Pointing records for text and elements:
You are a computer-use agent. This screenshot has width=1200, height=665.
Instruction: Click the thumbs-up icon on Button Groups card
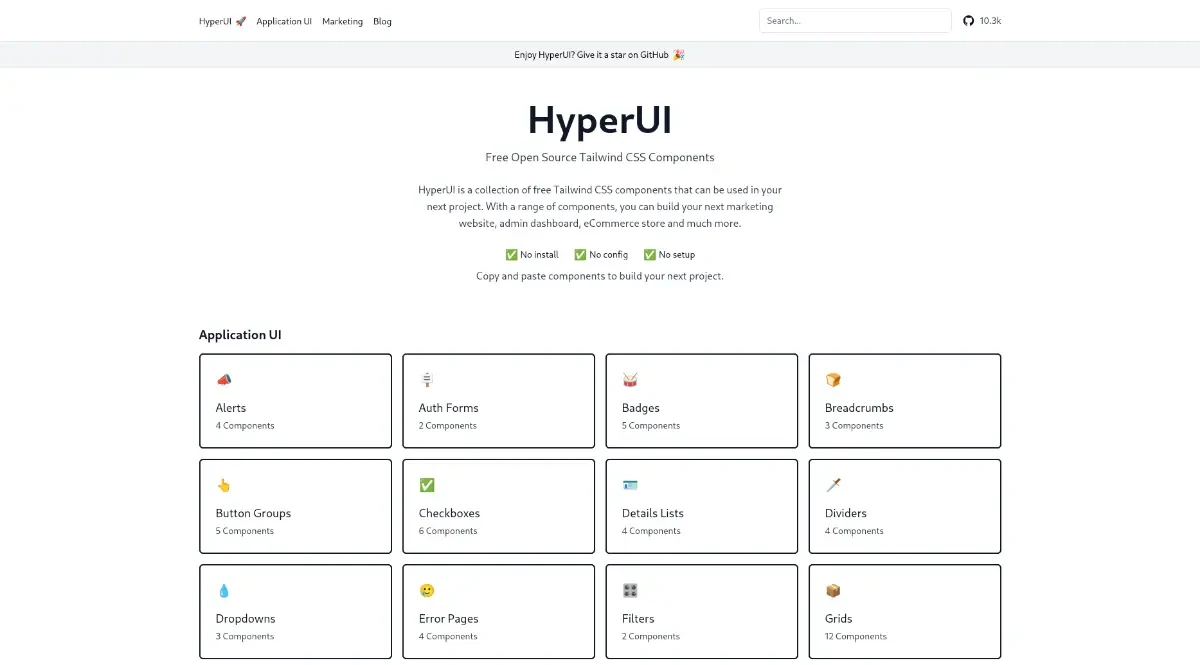tap(224, 485)
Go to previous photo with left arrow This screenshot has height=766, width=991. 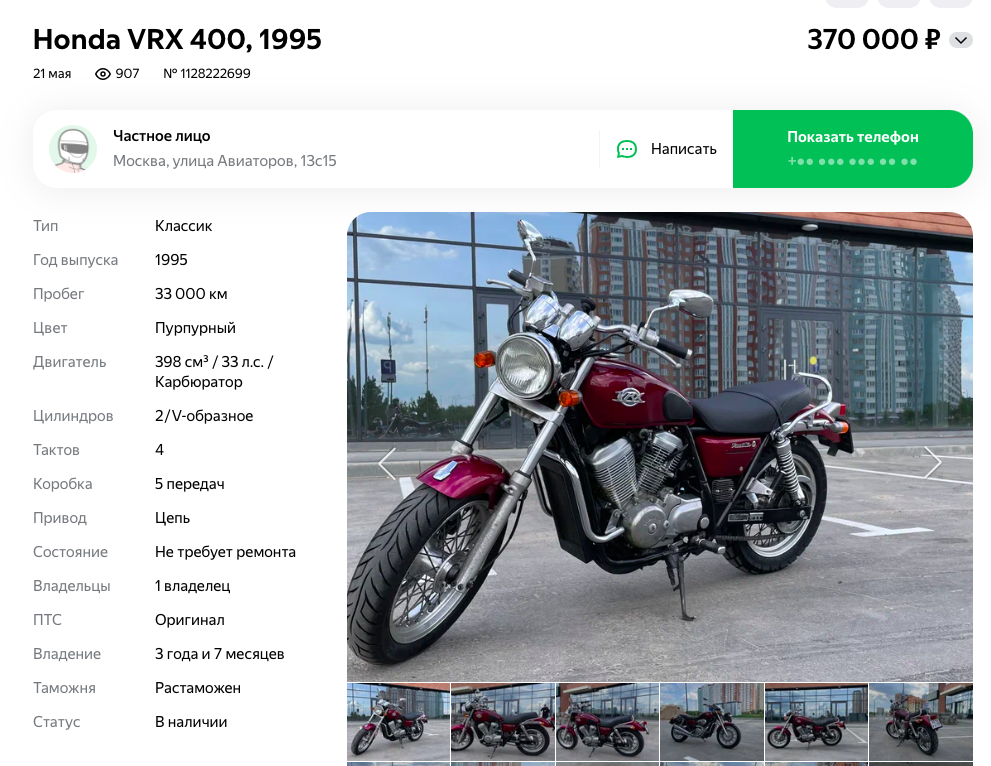pos(387,463)
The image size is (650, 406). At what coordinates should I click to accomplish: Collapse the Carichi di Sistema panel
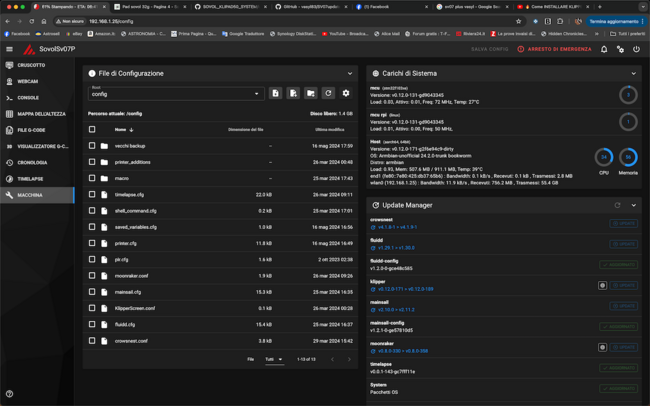click(x=634, y=73)
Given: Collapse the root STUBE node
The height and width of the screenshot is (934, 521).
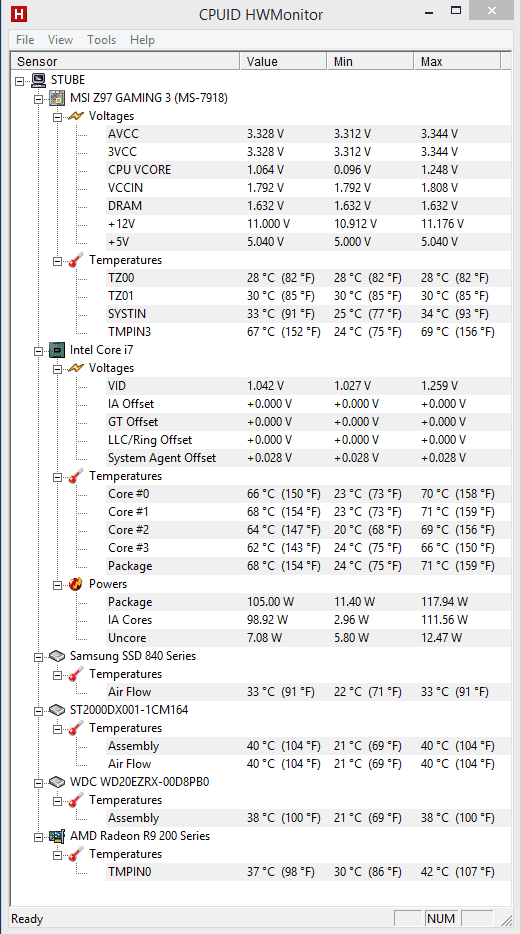Looking at the screenshot, I should point(21,80).
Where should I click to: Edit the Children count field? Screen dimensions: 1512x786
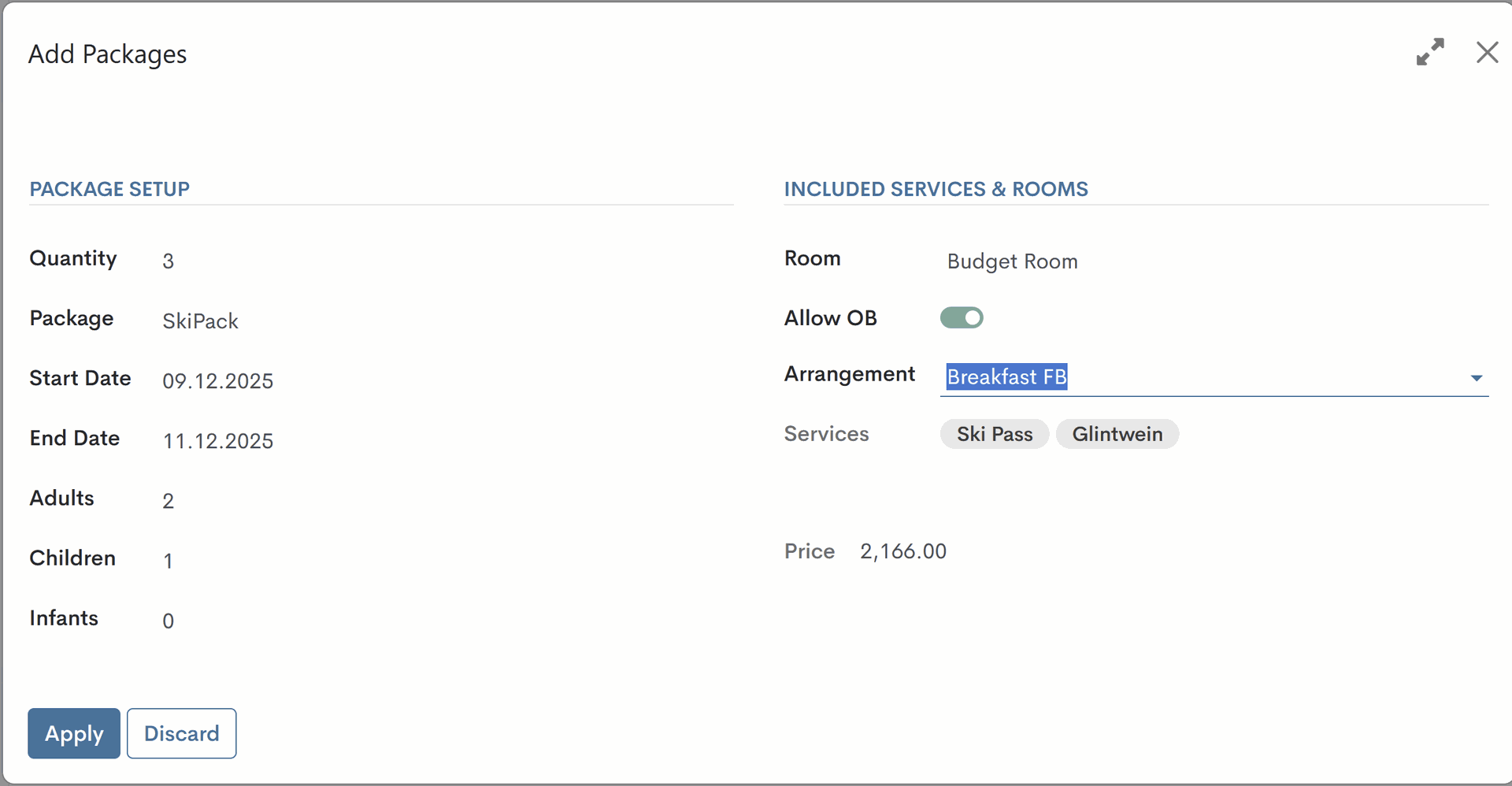169,561
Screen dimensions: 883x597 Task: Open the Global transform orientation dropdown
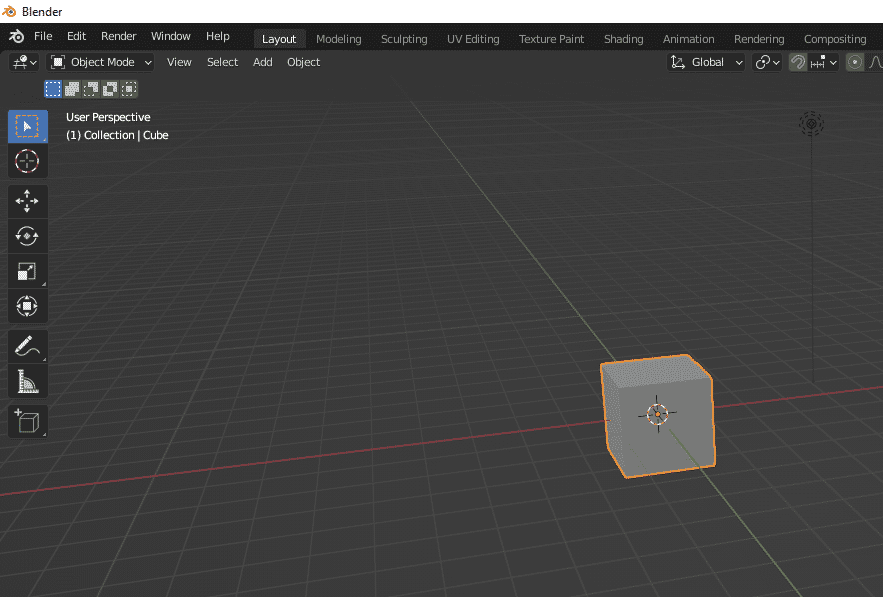tap(707, 62)
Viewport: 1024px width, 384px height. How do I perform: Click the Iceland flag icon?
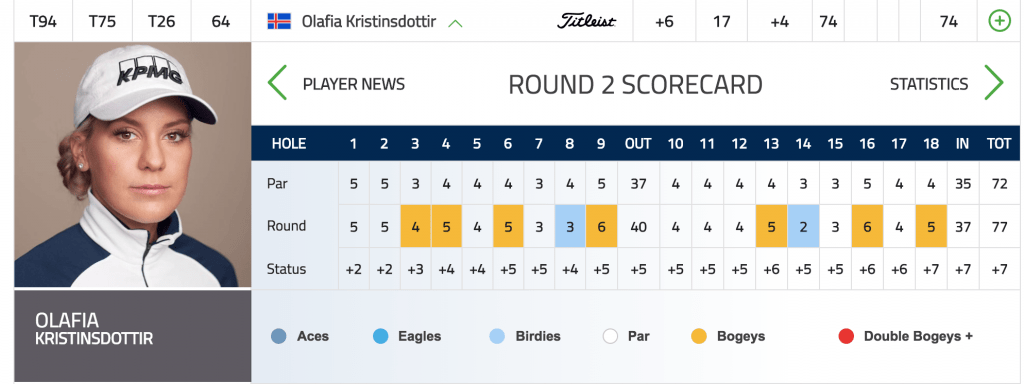[279, 22]
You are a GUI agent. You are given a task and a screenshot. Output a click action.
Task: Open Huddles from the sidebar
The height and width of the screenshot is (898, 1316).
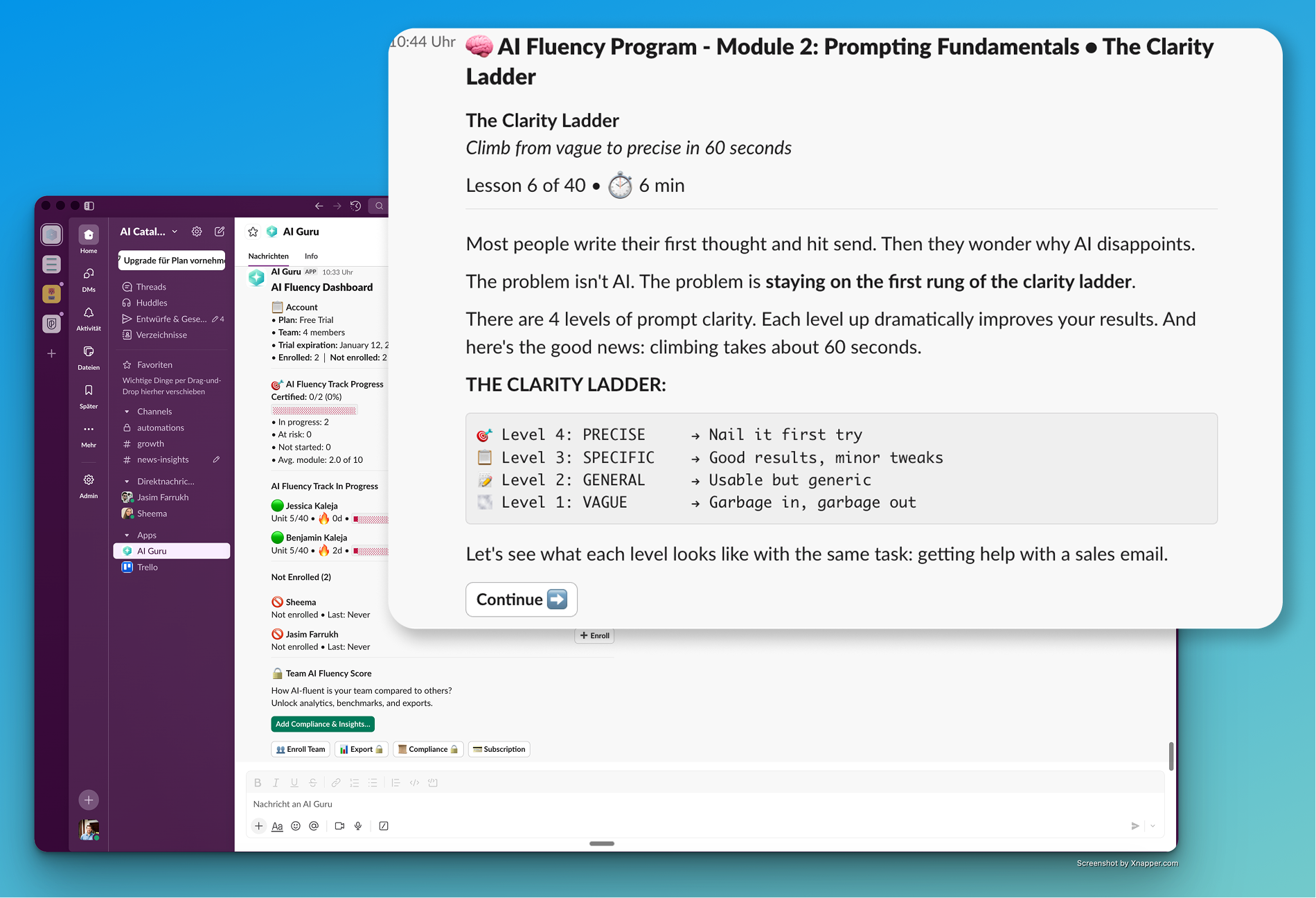pos(151,302)
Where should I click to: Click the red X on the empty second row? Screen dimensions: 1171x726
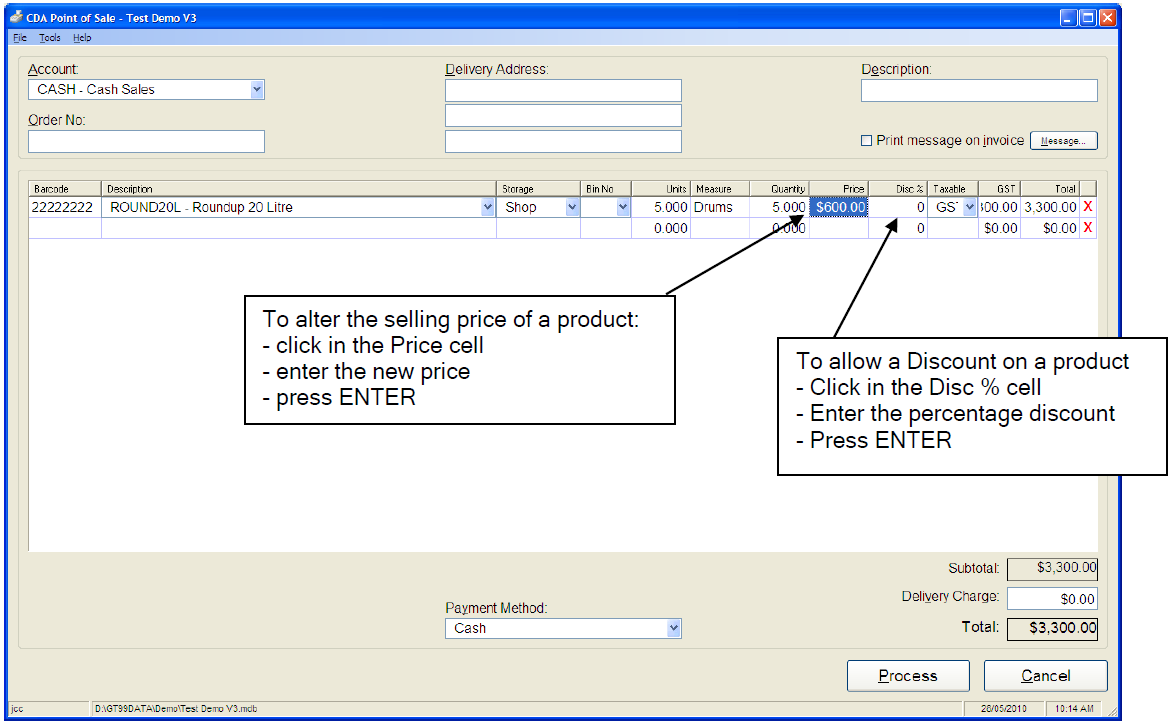[x=1088, y=228]
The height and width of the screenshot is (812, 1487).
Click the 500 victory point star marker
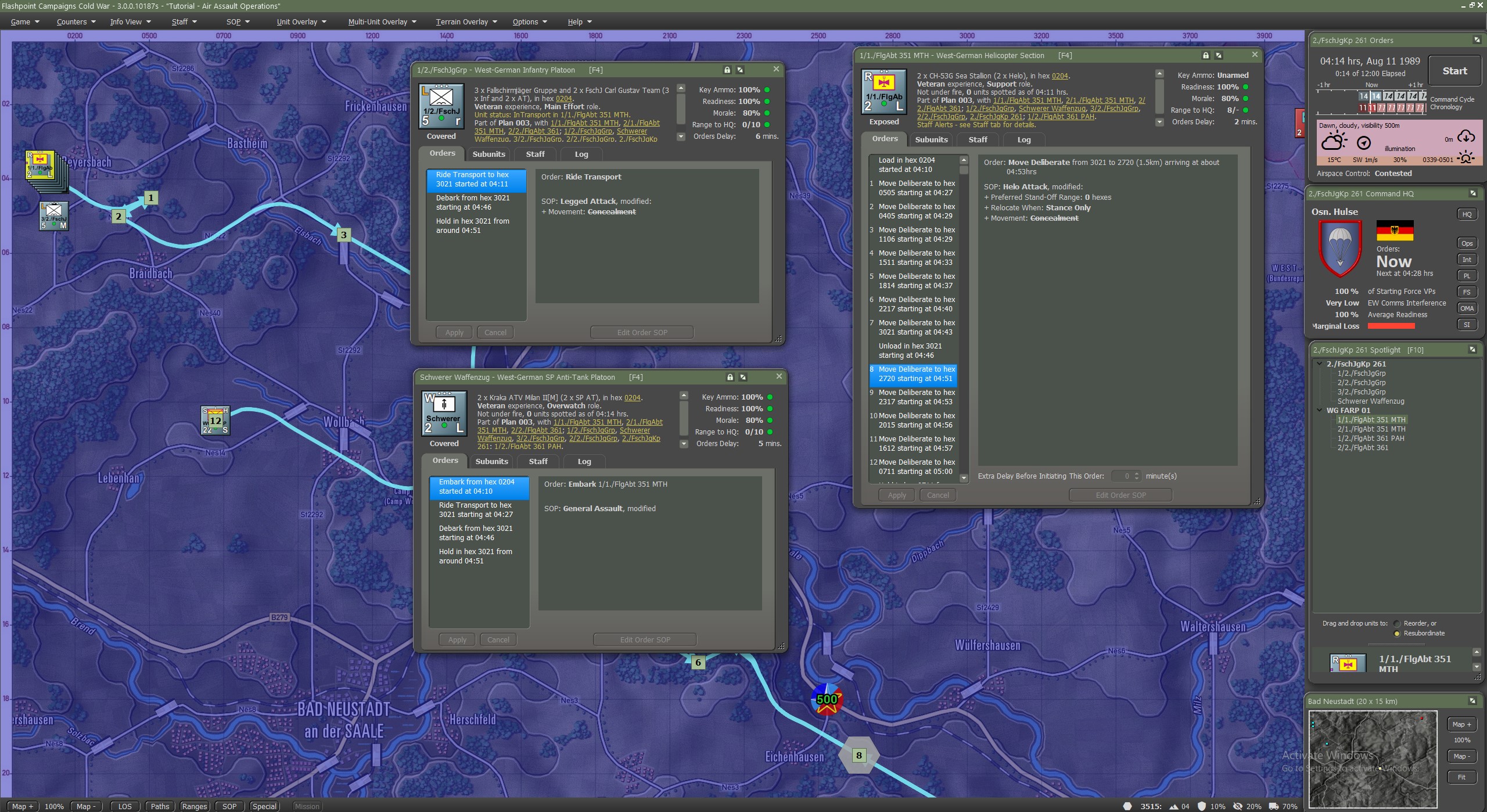827,700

## Task requirements
Rewrite the lines above as a numbered list, from the line with "The image size" to the line with "tap(707, 62)", skipping any blank lines. Leave the pictures out.

## The reply
1. The image size is (650, 406). At what coordinates should I click to accomplish: Collapse the Carichi di Sistema panel
2. click(x=634, y=73)
3. Given: Collapse the root STUBE node
4. The height and width of the screenshot is (934, 521).
5. Looking at the screenshot, I should point(21,80).
6. Where should I click to: Edit the Children count field? Screen dimensions: 1512x786
7. 169,561
8. Screen dimensions: 883x597 Task: Open the Global transform orientation dropdown
9. tap(707, 62)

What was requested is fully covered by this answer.